Owen détourna les yeux, retint sa respiration pour s'empêcher de chialer, puis s'agenouilla près du robot. Il retourna doucement sa tête pour avoir accès à sa nuque où, sous ses cheveux, était caché un bouton minuscule. Il appuya dessus à plusieurs reprises pour envoyer le message « STOP » en morse. Aussitôt, Korie arrêta de s'agiter, ses yeux perdirent de leurs éclats. L'œil droit, auparavant plus clair que le gauche, devint aussi terne que l'autre.
- Nous devons l'apporter, insista le policier.
- Alors, je viens également, dit Owen en lui lançant un regard noir.
- Nous aurons besoin de vous poser des questions, de toute façon. Pourquoi croyez-vous qu'un homme se serait infiltré dans votre appartement ?
- J'en sais rien, moi, parce que je suis riche ! s'énerva Owen en levant les bras au ciel, toujours agenouillé près de Korie. Il cherchait de l'argent !
- Il aurait piraté votre compte en banque, si c'était le cas. Avez-vous quelque chose, ici, ayant une grande valeur ?
- Regarde autour de toi, pauvre con, tout a de la valeur !
Le policier ne sut quoi ajouter à ça. Pas que l'insulte l'avait ébranlé - dans son métier, il fallait être prêt à se faire insulté par n'importe qui et même n'importe quoi - mais bien parce que l'inventeur avait raison. Rien qu'un coup d'oeil circulaire autour de lui pouvait le confirmer. Allant de la radio démesurément grosse sur le plan de travail, le lustre en cristal qui pendait au-dessus de la salle à manger...

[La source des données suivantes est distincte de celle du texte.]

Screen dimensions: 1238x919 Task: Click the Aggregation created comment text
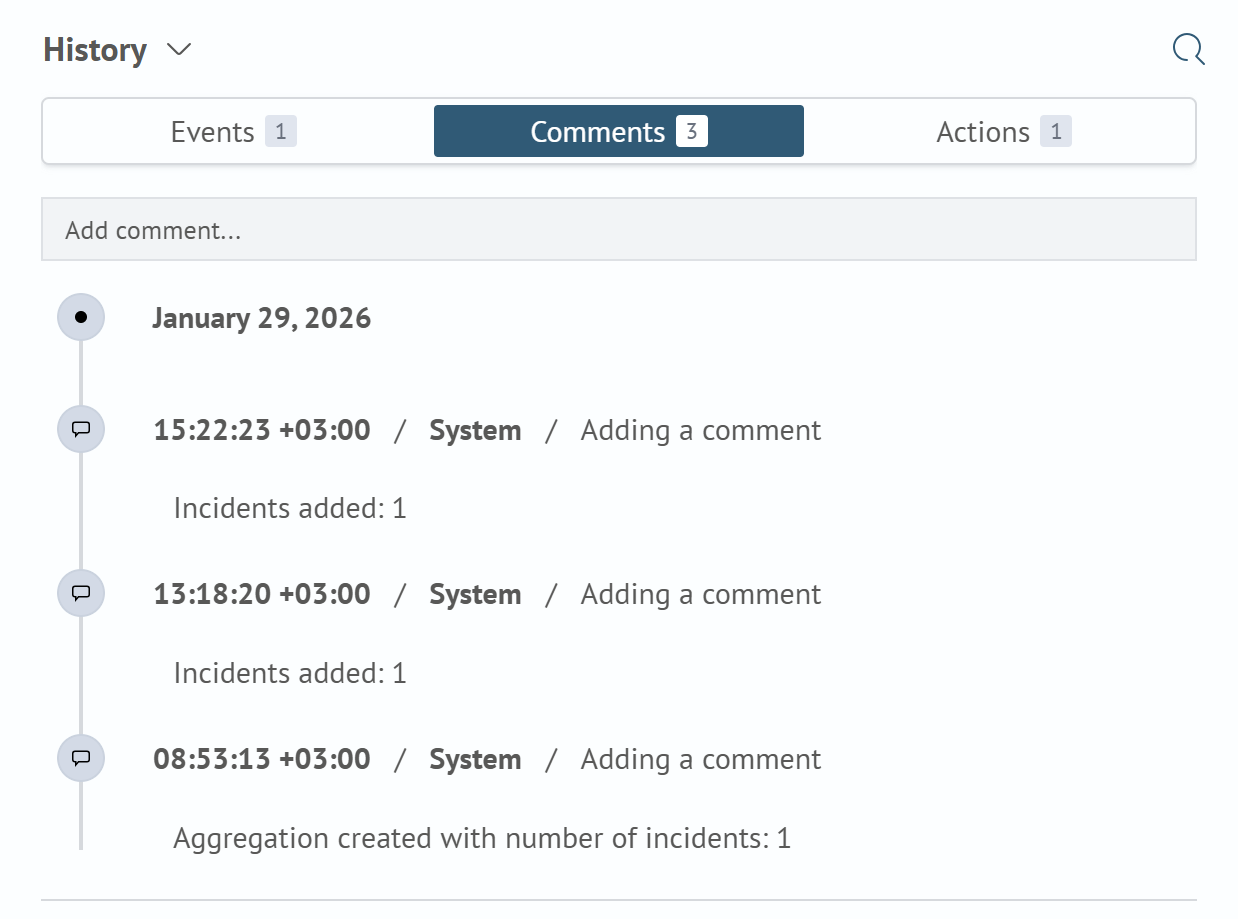coord(481,838)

De son côté, Owen avait compris quelque chose, une seconde après sa réponse un peu brusque. S'il y avait bien quelque chose de valeur, chez lui, c'était là, caché dans la cuisine. À deux pas où était allongé Korie. L'inventeur retint son souffle, essayant de ne rien laisser paraitre. Ils ne doivent pas savoir ce qu'il y avait ici.
- Bon, on embarque le robot. Vous n'avez qu'à venir aussi, si vous y tenez tellement.